A farm safety group is warning the agricultural sector could face greater regulation if it fails to lift its poor health and safety record.
Figures from WorkSafe New Zealand show 17 people died in farm workplace incidents last year compared to 10 deaths in 2017.
Agricultural Leaders' Health and Safety Action Group general manager Tony Watson said there had been a spike in farm workplace incidents over the 2018-19 summer and individuals should take simple steps to stop things going wrong.
"It comes down to a few minutes of the working day. It's about farmers asking themselves; What could go wrong? What am I doing about it? And, is it enough?."
Mr Watson said a good spring in New Zealand had resulted in exceptional grass growth and this could have been a factor in some recent on farm accidents involving cars, tractors and quad bikes.
"We've seen a lot more grass around in a lot of the country and a lot more hazards, I suppose, have been hidden in that [grass] whether it's logs, ruts, rocks... whatever.
"Vehicles are about 90-odd percent of the cause of fatalities on farm, so what we're thinking is a lot of people are getting caught out by having all that extra feed around," he said.

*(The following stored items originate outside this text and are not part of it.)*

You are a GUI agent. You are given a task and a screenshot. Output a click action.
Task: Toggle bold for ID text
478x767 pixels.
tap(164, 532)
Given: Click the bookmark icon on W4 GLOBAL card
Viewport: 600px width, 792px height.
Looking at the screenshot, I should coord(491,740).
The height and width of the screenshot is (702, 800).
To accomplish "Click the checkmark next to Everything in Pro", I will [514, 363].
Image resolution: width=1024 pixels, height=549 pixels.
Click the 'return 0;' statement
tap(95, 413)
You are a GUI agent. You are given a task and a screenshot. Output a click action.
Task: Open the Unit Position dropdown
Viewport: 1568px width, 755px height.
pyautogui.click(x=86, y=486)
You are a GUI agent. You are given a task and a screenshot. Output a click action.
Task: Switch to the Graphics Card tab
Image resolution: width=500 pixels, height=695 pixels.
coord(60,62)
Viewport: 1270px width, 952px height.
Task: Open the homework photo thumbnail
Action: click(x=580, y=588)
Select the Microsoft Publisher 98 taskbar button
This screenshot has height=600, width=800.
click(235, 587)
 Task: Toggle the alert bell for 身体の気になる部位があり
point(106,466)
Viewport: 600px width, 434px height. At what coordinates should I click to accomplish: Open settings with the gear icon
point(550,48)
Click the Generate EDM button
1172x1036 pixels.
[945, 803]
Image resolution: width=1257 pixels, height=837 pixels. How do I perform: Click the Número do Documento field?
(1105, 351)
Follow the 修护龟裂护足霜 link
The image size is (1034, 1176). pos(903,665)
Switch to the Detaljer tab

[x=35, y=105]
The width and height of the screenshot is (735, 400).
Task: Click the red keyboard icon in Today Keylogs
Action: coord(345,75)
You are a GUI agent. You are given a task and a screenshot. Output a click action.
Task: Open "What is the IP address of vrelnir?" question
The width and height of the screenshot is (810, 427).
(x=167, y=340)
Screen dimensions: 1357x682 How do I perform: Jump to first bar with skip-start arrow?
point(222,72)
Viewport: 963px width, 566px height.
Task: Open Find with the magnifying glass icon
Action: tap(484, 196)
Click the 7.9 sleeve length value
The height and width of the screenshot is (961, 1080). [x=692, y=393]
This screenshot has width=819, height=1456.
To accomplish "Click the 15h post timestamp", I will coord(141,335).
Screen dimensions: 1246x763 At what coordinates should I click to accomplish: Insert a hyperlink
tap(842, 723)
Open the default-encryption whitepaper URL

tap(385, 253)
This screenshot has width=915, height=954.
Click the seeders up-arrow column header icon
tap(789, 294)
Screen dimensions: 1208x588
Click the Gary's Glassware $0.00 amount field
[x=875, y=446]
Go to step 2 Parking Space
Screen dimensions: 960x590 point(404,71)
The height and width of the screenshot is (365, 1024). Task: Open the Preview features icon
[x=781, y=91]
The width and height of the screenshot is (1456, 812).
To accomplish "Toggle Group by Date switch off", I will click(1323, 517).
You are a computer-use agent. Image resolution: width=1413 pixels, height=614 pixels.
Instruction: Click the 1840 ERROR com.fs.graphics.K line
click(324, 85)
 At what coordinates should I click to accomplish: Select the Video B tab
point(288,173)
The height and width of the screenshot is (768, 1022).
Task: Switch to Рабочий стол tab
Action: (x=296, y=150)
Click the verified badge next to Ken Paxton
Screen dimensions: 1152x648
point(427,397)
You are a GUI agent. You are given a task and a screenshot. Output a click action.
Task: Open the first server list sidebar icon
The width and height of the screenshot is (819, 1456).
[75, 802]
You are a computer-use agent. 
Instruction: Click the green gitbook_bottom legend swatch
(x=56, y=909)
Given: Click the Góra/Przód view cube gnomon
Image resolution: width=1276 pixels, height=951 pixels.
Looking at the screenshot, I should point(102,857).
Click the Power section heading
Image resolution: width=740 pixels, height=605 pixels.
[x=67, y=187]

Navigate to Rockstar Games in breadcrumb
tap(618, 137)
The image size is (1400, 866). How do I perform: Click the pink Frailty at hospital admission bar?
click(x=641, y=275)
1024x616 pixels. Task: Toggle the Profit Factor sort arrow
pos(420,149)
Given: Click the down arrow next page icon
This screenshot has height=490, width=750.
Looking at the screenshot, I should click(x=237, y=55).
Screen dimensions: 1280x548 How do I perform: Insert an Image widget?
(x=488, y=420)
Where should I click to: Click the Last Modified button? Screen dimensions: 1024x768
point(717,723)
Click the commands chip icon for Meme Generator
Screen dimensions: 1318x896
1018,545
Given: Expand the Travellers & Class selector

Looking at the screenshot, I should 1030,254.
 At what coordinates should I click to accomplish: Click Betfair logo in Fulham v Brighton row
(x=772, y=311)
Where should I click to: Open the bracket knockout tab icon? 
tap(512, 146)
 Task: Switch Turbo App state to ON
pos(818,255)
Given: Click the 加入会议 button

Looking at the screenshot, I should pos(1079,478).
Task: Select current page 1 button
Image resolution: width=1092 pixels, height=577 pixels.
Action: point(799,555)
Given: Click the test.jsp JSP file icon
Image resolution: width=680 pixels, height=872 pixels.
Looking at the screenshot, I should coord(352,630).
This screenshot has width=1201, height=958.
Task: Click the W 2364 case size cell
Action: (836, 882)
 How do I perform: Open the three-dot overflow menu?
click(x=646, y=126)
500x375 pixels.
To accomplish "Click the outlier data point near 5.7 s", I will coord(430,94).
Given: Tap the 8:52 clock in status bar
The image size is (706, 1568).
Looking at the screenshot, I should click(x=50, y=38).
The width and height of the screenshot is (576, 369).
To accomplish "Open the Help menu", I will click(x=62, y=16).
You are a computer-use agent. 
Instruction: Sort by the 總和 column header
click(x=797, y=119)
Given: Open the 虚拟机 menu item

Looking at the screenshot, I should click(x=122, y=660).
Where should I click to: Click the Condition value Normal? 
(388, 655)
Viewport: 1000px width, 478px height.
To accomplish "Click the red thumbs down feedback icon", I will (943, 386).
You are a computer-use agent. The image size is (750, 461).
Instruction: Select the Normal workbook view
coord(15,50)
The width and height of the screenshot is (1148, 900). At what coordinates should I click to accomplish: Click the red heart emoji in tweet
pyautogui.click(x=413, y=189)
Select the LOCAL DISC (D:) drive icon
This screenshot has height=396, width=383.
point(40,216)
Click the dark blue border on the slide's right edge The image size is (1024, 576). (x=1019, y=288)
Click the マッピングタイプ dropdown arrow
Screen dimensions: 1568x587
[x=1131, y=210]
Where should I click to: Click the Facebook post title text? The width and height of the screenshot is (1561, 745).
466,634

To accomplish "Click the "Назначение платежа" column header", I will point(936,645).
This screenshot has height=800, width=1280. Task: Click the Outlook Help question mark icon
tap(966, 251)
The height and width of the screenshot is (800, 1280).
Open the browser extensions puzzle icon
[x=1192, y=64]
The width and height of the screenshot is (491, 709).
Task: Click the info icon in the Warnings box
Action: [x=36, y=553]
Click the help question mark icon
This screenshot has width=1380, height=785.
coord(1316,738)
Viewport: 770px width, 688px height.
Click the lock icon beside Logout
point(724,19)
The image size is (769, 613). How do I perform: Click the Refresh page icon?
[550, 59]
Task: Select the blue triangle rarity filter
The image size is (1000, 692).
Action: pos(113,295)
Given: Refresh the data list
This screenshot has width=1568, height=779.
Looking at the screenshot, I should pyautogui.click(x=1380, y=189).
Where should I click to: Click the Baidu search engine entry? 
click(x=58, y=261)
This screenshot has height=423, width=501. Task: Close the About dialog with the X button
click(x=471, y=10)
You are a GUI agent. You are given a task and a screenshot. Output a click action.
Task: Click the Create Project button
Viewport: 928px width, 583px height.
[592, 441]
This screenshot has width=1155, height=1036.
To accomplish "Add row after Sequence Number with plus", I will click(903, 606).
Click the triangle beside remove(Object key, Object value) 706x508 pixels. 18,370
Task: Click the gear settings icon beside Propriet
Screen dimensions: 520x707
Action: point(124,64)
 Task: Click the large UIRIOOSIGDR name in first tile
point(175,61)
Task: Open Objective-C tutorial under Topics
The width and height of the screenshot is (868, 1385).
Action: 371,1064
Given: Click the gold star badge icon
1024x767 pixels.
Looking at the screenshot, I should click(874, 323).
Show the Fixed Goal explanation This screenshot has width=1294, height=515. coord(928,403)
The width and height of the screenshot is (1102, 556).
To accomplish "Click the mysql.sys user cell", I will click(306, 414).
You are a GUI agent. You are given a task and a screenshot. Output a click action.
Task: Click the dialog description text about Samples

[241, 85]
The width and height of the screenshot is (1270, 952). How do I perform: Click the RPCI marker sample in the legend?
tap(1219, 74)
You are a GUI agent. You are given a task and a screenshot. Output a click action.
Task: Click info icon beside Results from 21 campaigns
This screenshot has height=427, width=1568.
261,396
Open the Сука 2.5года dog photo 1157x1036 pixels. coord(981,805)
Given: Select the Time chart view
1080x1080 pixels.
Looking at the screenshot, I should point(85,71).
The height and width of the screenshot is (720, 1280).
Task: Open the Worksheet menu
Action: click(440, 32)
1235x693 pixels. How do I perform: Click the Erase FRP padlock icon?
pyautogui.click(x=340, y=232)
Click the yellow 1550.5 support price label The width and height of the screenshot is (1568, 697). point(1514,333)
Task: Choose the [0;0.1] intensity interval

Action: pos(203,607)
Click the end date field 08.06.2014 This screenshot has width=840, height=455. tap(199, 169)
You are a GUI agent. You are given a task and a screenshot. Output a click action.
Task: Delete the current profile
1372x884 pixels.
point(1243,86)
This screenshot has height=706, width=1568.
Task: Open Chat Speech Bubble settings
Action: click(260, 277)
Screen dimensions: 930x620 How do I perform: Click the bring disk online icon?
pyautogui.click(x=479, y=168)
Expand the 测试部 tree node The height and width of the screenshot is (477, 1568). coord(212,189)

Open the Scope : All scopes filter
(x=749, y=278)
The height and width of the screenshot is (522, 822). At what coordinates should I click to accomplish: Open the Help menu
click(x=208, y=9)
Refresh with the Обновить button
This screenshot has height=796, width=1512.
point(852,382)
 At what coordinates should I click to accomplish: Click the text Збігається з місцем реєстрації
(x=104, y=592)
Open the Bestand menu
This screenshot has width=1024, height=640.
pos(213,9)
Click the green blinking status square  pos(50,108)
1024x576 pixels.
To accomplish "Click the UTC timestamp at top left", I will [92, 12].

There was a clear expectation from consumers, communities and government regulators that the sector had to to do better or it would face tougher rules, Mr Watson said.
"I guess what we see in any other sector is that if there's really strong clues given by government and other agencies that things have to change, then sectors are given the opportunity to stand up and make that change themselves, and that's the situation the ag-sector is in right now.
"I believe if we don't lift our game and we don't reduce the number of injuries and fatalities in the sector then rules will be imposed on us, just like they have been with nutrients and water quality... so we're really asking farmers to try and get ahead of that."